Image: (L-R) Members of the multi-material 3D printer team include Co-leader, Dr Low Mun Ji, General Manager, Panasonic; Dr Suchand Sandeep, Research Fellow, NTU School of Mechanical and Aerospace Engineering (MAE); Dr Nicholas Tham, Senior Research Engineer, Panasonic; Co-leader, Associate Professor Murukeshan Vadakke Matham, NTU School of MAE, Singapore Centre for 3D Printing; Dr Joel Lim, Research Engineer, Panasonic, and Mr Daryl Lim, Research Associate, NTU School of MAE, with the newly developed printer in the background. Assoc Prof Murukeshan is holding onto a sample of a 3D printed stretchable pressure sensor.
Scientists from NTU, Panasonic Factory Solutions Asia Pacific Pte. Ltd. (Panasonic), and Singapore Centre for 3D Printing (SC3DP) have developed a new multi-material printer using multi-wavelength high-power lasers, for quick and easy 3D printing of smart, flexible devices.

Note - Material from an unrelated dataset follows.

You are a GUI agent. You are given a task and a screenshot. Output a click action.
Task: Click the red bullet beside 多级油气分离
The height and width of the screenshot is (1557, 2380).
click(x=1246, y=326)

The multi-material printer works by utilising varying wavelengths of laser, creating thermal and chemical reactions capable of transforming common carbon-based materials (polyimide and graphene oxide) into a new type of highly porous graphene. The resulting structure printed with this new graphene is not only light and conductive, but it can also be printed or coated onto flexible substrates like plastics, glass, gold and fabrics, creating flexible devices.
Electronic devices and components have traditionally been comprised of rigid materials such as metals, silicon, and ceramics, but there has been an increasing interest in the creation of flexible wearable electronics that can be bent, twisted, and easily conformed to various surfaces.
Co-leader of the project, Associate Professor Murukeshan Vadakke Matham from NTU School of Mechanical and Aerospace Engineering (MAE) and SC3DP, the national centre of excellence in 3D printing housed at NTU, said: "Our project aims to find a way to 3D print new materials like organic polymers and carbon-based materials like graphene, which has properties that allow them to be printed or coated onto flexible substrates like plastics or fabrics, creating flexible and stretchable circuits."